Change of Pace

Matthew Weiner raced around the world to produce and direct The Romanoffs, but the anthology series he calls “sort of unbingeable” can be savored at one’s leisure.

Being the creator of one of television's most revered shows is a good thing, even if it means your new projects will be judged against it.

That's why, when nine-time Emmy winner Matthew Weiner set out to make The Romanoffs for Amazon Studios, he asked himself: "What do I want to watch?"

The answer was an anthology drama that plays like a series of independent films, all loosely connected by a single thread: each story features a character who believes him-or herself to be a descendant of the Romanovs, the Russian Imperial family murdered by revolutionaries in 1918.

As Weiner told emmy's Neil Turitz, this theme allowed him to create an anomaly in the age of binge television: a show that is almost impossible to watch all at once.

This show is pretty much the opposite of Mad Men. Was that intentional?

I don't operate from a place like, let's do something different for the sake of it. [I thought] I have these stories — what can I do to have them take place in a motif? [I wanted to create] something new every week and a more communal experience. It's sort of unbingeable, you know?

Did you have any criteria for length?

The shortest is 64 minutes, and most are between 75 and 90.

Part of the length thing happened at script stage, and part was the desire to give people this immersive experience. You're writing longer because these characters are not known to people, and you need to introduce them. You get to tell the full story and commit to a resolution, even if that resolution is ambiguous at times.

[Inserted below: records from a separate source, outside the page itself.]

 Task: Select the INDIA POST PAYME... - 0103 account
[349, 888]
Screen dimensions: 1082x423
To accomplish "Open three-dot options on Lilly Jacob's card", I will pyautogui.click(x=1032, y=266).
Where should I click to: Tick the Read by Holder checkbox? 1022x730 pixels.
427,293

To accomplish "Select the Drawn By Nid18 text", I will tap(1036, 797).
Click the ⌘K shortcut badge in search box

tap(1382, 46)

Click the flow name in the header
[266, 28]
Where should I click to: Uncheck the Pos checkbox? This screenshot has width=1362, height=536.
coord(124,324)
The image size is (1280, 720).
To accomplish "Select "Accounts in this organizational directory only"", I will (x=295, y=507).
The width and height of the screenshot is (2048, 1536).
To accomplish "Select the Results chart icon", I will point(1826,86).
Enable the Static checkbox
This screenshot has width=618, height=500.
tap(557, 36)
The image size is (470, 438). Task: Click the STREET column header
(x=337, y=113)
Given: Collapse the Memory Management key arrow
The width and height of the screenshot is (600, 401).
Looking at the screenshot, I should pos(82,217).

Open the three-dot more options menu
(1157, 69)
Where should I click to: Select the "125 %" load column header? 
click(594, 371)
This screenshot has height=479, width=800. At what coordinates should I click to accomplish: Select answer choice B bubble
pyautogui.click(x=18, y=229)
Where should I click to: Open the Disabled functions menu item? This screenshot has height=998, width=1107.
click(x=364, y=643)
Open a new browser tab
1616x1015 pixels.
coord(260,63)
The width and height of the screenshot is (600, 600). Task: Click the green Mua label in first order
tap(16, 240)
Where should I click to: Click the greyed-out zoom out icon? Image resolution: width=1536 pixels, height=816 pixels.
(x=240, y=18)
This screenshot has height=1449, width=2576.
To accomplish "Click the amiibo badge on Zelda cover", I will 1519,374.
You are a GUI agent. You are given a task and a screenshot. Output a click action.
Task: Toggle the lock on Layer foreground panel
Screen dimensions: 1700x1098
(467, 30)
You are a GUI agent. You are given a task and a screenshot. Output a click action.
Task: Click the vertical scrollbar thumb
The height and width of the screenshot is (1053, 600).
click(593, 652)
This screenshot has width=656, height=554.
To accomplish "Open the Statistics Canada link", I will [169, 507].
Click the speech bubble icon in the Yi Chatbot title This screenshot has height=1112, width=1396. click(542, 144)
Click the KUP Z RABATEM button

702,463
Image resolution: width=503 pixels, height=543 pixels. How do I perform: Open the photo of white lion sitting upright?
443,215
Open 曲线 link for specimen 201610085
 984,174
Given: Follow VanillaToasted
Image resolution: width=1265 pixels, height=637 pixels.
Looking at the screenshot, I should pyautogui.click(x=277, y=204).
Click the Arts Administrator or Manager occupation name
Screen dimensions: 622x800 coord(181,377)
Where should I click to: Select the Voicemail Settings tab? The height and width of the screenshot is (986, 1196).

How did you decide to direct all eight episodes yourself?

I had planned to direct four of them, but as an executive producer, I was going to have to be everywhere, anyway. I was going to have to travel, to oversee things. I had to do all the casting, which was on tape, rather than live in the room like Mad Men .

So much of the producing overlapped with the directing that I was either going to have to let go of some stuff, or I was going to have to take over the directing of all of them. It helped in post, too, because we didn't edit any of it until we'd finished principal photography.

So, it was as much about practicality as it was about cohesive storytelling?

It was a combination of creative and practical, though I think I'm lying on some level [laughs], because it was really a creative urge and I said, 'Can we support it with practical reasons?' It was a joy to go through one of these, then change into a new story every three or four weeks. That's very difficult to do from a writing perspective, but incredibly exciting from a directing perspective.

You play a lot with genre. There is drama, of course, but also a horror episode with Christina Hendricks, and a Hitchcockian tale in episode eight.

Yes, each episode changes in terms of genre, location and cast. Sitting in my living room with my laptop, I thought, what would it be like if every time you turn on one of the episodes, you don't know where you're going to be, who you're going to be with, what is in store?

The only thing that ties it together is the opening title sequence, which has this brutal path of murder and the [Tom Petty] song "Refugee." As soon as the title sequence was done, I knew the shows went together.

Not everyone who watched the show loved it, and you got some of your harsher reviews. Did that bother you?

I said to Amazon when we were pitching it: everyone will have a favorite episode, and everyone will have episodes they just don't like, but that doesn't mean you won't watch. In the end, if you're not making entertainment for yourself, that you would want to watch — if you're trying to reverse-engineer something based on data or what you think the audience will like — that's a recipe for failure.